Dataset records
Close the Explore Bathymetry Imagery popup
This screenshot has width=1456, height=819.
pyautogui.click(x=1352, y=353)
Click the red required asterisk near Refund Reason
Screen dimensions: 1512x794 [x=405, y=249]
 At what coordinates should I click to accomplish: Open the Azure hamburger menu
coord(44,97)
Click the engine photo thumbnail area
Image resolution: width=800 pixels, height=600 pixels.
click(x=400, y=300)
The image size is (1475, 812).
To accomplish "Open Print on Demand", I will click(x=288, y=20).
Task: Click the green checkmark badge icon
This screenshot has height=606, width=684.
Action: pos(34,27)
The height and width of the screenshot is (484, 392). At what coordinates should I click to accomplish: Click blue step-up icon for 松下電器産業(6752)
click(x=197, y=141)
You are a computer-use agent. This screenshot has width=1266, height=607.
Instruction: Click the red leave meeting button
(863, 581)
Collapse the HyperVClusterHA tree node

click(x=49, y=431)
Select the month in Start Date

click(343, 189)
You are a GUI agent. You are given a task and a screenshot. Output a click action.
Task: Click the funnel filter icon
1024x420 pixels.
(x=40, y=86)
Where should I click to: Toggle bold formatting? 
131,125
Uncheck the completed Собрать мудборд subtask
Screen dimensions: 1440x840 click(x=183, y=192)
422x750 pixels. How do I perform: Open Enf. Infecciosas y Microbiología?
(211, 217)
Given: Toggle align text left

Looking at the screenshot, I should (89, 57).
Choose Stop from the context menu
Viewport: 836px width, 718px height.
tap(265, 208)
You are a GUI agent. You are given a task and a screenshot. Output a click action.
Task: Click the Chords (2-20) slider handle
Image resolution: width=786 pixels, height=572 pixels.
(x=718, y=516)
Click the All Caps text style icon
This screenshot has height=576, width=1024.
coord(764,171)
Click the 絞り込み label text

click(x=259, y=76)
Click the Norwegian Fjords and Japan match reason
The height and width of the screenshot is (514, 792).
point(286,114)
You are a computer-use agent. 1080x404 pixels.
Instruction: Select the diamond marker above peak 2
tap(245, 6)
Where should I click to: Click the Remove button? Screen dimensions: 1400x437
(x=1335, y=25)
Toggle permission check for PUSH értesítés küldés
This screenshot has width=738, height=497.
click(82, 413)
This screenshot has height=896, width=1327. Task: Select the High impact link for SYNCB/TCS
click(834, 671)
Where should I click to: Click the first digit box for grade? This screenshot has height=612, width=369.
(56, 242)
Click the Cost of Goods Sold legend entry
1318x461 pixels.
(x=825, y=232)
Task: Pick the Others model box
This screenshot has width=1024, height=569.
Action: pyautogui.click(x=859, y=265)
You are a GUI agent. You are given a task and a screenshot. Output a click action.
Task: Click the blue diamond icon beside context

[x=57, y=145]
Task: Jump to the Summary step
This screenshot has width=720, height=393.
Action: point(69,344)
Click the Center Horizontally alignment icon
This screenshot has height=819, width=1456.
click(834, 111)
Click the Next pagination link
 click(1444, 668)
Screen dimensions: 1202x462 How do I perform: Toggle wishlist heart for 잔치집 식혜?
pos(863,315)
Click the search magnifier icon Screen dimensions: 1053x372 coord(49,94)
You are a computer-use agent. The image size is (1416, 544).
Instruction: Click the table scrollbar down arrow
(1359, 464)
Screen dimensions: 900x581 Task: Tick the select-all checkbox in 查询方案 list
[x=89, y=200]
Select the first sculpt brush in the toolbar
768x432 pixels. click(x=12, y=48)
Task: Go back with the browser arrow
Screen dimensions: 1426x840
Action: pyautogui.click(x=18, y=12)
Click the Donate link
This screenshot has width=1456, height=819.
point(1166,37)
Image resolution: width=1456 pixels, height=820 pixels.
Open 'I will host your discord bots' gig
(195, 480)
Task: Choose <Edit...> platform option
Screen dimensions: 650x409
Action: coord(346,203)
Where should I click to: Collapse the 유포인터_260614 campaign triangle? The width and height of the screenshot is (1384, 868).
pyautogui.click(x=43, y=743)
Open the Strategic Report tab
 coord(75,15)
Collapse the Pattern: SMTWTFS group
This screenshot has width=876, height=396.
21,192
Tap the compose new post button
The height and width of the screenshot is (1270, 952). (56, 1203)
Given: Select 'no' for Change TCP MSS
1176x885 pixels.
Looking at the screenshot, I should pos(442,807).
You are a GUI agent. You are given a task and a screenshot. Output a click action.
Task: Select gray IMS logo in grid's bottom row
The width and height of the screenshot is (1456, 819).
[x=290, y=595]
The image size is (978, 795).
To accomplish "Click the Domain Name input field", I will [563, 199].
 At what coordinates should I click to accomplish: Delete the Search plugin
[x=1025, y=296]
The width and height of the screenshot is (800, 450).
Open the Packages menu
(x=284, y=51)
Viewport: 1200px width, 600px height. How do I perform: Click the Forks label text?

■ **Problem to work on**
Arrange every one of the lines above as a Markdown table with the columns "No." and "Line", numbering the rows in order and omitting blank lines.

■ **Final result**
| No. | Line |
|---|---|
| 1 | Close the Explore Bathymetry Imagery popup |
| 2 | This screenshot has width=1456, height=819. |
| 3 | pyautogui.click(x=1352, y=353) |
| 4 | Click the red required asterisk near Refund Reason |
| 5 | Screen dimensions: 1512x794 [x=405, y=249] |
| 6 |  At what coordinates should I click to accomplish: Open the Azure hamburger menu |
| 7 | coord(44,97) |
| 8 | Click the engine photo thumbnail area |
| 9 | Image resolution: width=800 pixels, height=600 pixels. |
| 10 | click(x=400, y=300) |
| 11 | The image size is (1475, 812). |
| 12 | To accomplish "Open Print on Demand", I will click(x=288, y=20). |
| 13 | Task: Click the green checkmark badge icon |
| 14 | This screenshot has height=606, width=684. |
| 15 | Action: pos(34,27) |
| 16 | The height and width of the screenshot is (484, 392). At what coordinates should I click to accomplish: Click blue step-up icon for 松下電器産業(6752) |
| 17 | click(x=197, y=141) |
| 18 | You are a computer-use agent. This screenshot has width=1266, height=607. |
| 19 | Instruction: Click the red leave meeting button |
| 20 | (863, 581) |
| 21 | Collapse the HyperVClusterHA tree node |
| 22 | click(x=49, y=431) |
| 23 | Select the month in Start Date |
| 24 | click(343, 189) |
| 25 | You are a GUI agent. You are given a task and a screenshot. Output a click action. |
| 26 | Task: Click the funnel filter icon |
| 27 | 1024x420 pixels. |
| 28 | (x=40, y=86) |
| 29 | Where should I click to: Toggle bold formatting?  |
| 30 | 131,125 |
| 31 | Uncheck the completed Собрать мудборд subtask |
| 32 | Screen dimensions: 1440x840 click(x=183, y=192) |
| 33 | 422x750 pixels. How do I perform: Open Enf. Infecciosas y Microbiología? |
| 34 | (211, 217) |
| 35 | Given: Toggle align text left |
| 36 | Looking at the screenshot, I should (89, 57). |
| 37 | Choose Stop from the context menu |
| 38 | Viewport: 836px width, 718px height. |
| 39 | tap(265, 208) |
| 40 | You are a GUI agent. You are given a task and a screenshot. Output a click action. |
| 41 | Task: Click the Chords (2-20) slider handle |
| 42 | Image resolution: width=786 pixels, height=572 pixels. |
| 43 | (x=718, y=516) |
| 44 | Click the All Caps text style icon |
| 45 | This screenshot has height=576, width=1024. |
| 46 | coord(764,171) |
| 47 | Click the 絞り込み label text |
| 48 | click(x=259, y=76) |
| 49 | Click the Norwegian Fjords and Japan match reason |
| 50 | The height and width of the screenshot is (514, 792). |
| 51 | point(286,114) |
| 52 | You are a computer-use agent. 1080x404 pixels. |
| 53 | Instruction: Select the diamond marker above peak 2 |
| 54 | tap(245, 6) |
| 55 | Where should I click to: Click the Remove button? Screen dimensions: 1400x437 |
| 56 | (x=1335, y=25) |
| 57 | Toggle permission check for PUSH értesítés küldés |
| 58 | This screenshot has width=738, height=497. |
| 59 | click(82, 413) |
| 60 | This screenshot has height=896, width=1327. Task: Select the High impact link for SYNCB/TCS |
| 61 | click(834, 671) |
| 62 | Where should I click to: Click the first digit box for grade? This screenshot has height=612, width=369. |
| 63 | (56, 242) |
| 64 | Click the Cost of Goods Sold legend entry |
| 65 | 1318x461 pixels. |
| 66 | (x=825, y=232) |
| 67 | Task: Pick the Others model box |
| 68 | This screenshot has width=1024, height=569. |
| 69 | Action: pyautogui.click(x=859, y=265) |
| 70 | You are a GUI agent. You are given a task and a screenshot. Output a click action. |
| 71 | Task: Click the blue diamond icon beside context |
| 72 | [x=57, y=145] |
| 73 | Task: Jump to the Summary step |
| 74 | This screenshot has width=720, height=393. |
| 75 | Action: point(69,344) |
| 76 | Click the Center Horizontally alignment icon |
| 77 | This screenshot has height=819, width=1456. |
| 78 | click(834, 111) |
| 79 | Click the Next pagination link |
| 80 |  click(1444, 668) |
| 81 | Screen dimensions: 1202x462 How do I perform: Toggle wishlist heart for 잔치집 식혜? |
| 82 | pos(863,315) |
| 83 | Click the search magnifier icon Screen dimensions: 1053x372 coord(49,94) |
| 84 | You are a computer-use agent. The image size is (1416, 544). |
| 85 | Instruction: Click the table scrollbar down arrow |
| 86 | (1359, 464) |
| 87 | Screen dimensions: 900x581 Task: Tick the select-all checkbox in 查询方案 list |
| 88 | [x=89, y=200] |
| 89 | Select the first sculpt brush in the toolbar |
| 90 | 768x432 pixels. click(x=12, y=48) |
| 91 | Task: Go back with the browser arrow |
| 92 | Screen dimensions: 1426x840 |
| 93 | Action: pyautogui.click(x=18, y=12) |
| 94 | Click the Donate link |
| 95 | This screenshot has width=1456, height=819. |
| 96 | point(1166,37) |
| 97 | Image resolution: width=1456 pixels, height=820 pixels. |
| 98 | Open 'I will host your discord bots' gig |
| 99 | (195, 480) |
| 100 | Task: Choose <Edit...> platform option |
| 101 | Screen dimensions: 650x409 |
| 102 | Action: coord(346,203) |
| 103 | Where should I click to: Collapse the 유포인터_260614 campaign triangle? The width and height of the screenshot is (1384, 868). |
| 104 | pyautogui.click(x=43, y=743) |
| 105 | Open the Strategic Report tab |
| 106 |  coord(75,15) |
| 107 | Collapse the Pattern: SMTWTFS group |
| 108 | This screenshot has width=876, height=396. |
| 109 | 21,192 |
| 110 | Tap the compose new post button |
| 111 | The height and width of the screenshot is (1270, 952). (56, 1203) |
| 112 | Given: Select 'no' for Change TCP MSS |
| 113 | 1176x885 pixels. |
| 114 | Looking at the screenshot, I should pos(442,807). |
| 115 | You are a GUI agent. You are given a task and a screenshot. Output a click action. |
| 116 | Task: Select gray IMS logo in grid's bottom row |
| 117 | The width and height of the screenshot is (1456, 819). |
| 118 | [x=290, y=595] |
| 119 | The image size is (978, 795). |
| 120 | To accomplish "Click the Domain Name input field", I will [563, 199]. |
| 121 |  At what coordinates should I click to accomplish: Delete the Search plugin |
| 122 | [x=1025, y=296] |
| 123 | The width and height of the screenshot is (800, 450). |
| 124 | Open the Packages menu |
| 125 | (x=284, y=51) |
| 126 | Viewport: 1200px width, 600px height. How do I perform: Click the Forks label text? |